+++ Records to use +++

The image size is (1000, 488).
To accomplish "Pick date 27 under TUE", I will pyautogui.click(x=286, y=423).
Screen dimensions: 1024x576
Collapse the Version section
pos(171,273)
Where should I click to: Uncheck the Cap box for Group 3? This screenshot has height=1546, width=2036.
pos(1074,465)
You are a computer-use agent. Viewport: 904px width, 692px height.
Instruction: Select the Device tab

+++

What you will do: Rewrite the data as a Markdown table with the columns Row and Line, starting at the line containing "Where should I" and ending with the final line of the data. Number each line in order and leave out any blank lines.

Exercise output:
| Row | Line |
|---|---|
| 1 | Where should I click to: Uncheck the Cap box for Group 3? This screenshot has height=1546, width=2036. |
| 2 | pos(1074,465) |
| 3 | You are a computer-use agent. Viewport: 904px width, 692px height. |
| 4 | Instruction: Select the Device tab |